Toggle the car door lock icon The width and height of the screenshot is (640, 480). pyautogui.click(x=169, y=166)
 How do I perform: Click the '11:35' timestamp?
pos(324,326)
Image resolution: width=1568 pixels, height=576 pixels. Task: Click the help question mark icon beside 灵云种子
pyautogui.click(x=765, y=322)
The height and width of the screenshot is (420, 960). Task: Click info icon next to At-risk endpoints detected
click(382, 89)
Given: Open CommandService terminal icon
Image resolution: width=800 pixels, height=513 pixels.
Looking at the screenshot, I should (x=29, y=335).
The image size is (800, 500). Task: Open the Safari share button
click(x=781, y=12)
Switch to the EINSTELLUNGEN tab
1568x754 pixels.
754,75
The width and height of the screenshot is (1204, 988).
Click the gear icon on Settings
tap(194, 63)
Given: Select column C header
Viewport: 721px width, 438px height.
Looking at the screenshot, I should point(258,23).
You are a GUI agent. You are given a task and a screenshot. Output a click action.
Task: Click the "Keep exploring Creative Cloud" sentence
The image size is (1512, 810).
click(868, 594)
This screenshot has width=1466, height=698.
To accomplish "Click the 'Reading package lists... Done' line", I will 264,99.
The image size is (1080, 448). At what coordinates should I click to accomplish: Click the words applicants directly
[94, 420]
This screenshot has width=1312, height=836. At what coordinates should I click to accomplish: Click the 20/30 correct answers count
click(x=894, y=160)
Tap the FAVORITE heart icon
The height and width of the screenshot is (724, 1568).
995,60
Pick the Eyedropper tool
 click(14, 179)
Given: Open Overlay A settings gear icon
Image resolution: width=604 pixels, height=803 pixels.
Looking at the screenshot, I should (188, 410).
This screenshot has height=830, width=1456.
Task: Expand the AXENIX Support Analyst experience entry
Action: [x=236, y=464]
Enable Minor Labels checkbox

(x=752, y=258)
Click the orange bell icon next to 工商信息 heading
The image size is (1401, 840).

> **Task to complete**: Repeat every one of the rows above line for line, without changing anything.

> **Exercise solution**:
Toggle the car door lock icon The width and height of the screenshot is (640, 480). pyautogui.click(x=169, y=166)
 How do I perform: Click the '11:35' timestamp?
pos(324,326)
Image resolution: width=1568 pixels, height=576 pixels. Task: Click the help question mark icon beside 灵云种子
pyautogui.click(x=765, y=322)
The height and width of the screenshot is (420, 960). Task: Click info icon next to At-risk endpoints detected
click(382, 89)
Given: Open CommandService terminal icon
Image resolution: width=800 pixels, height=513 pixels.
Looking at the screenshot, I should (x=29, y=335).
The image size is (800, 500). Task: Open the Safari share button
click(x=781, y=12)
Switch to the EINSTELLUNGEN tab
1568x754 pixels.
754,75
The width and height of the screenshot is (1204, 988).
Click the gear icon on Settings
tap(194, 63)
Given: Select column C header
Viewport: 721px width, 438px height.
Looking at the screenshot, I should point(258,23).
You are a GUI agent. You are given a task and a screenshot. Output a click action.
Task: Click the "Keep exploring Creative Cloud" sentence
The image size is (1512, 810).
click(868, 594)
This screenshot has width=1466, height=698.
To accomplish "Click the 'Reading package lists... Done' line", I will 264,99.
The image size is (1080, 448). At what coordinates should I click to accomplish: Click the words applicants directly
[94, 420]
This screenshot has width=1312, height=836. At what coordinates should I click to accomplish: Click the 20/30 correct answers count
click(x=894, y=160)
Tap the FAVORITE heart icon
The height and width of the screenshot is (724, 1568).
995,60
Pick the Eyedropper tool
 click(14, 179)
Given: Open Overlay A settings gear icon
Image resolution: width=604 pixels, height=803 pixels.
Looking at the screenshot, I should (188, 410).
This screenshot has height=830, width=1456.
Task: Expand the AXENIX Support Analyst experience entry
Action: [x=236, y=464]
Enable Minor Labels checkbox

(x=752, y=258)
Click the orange bell icon next to 工商信息 heading
The image size is (1401, 840).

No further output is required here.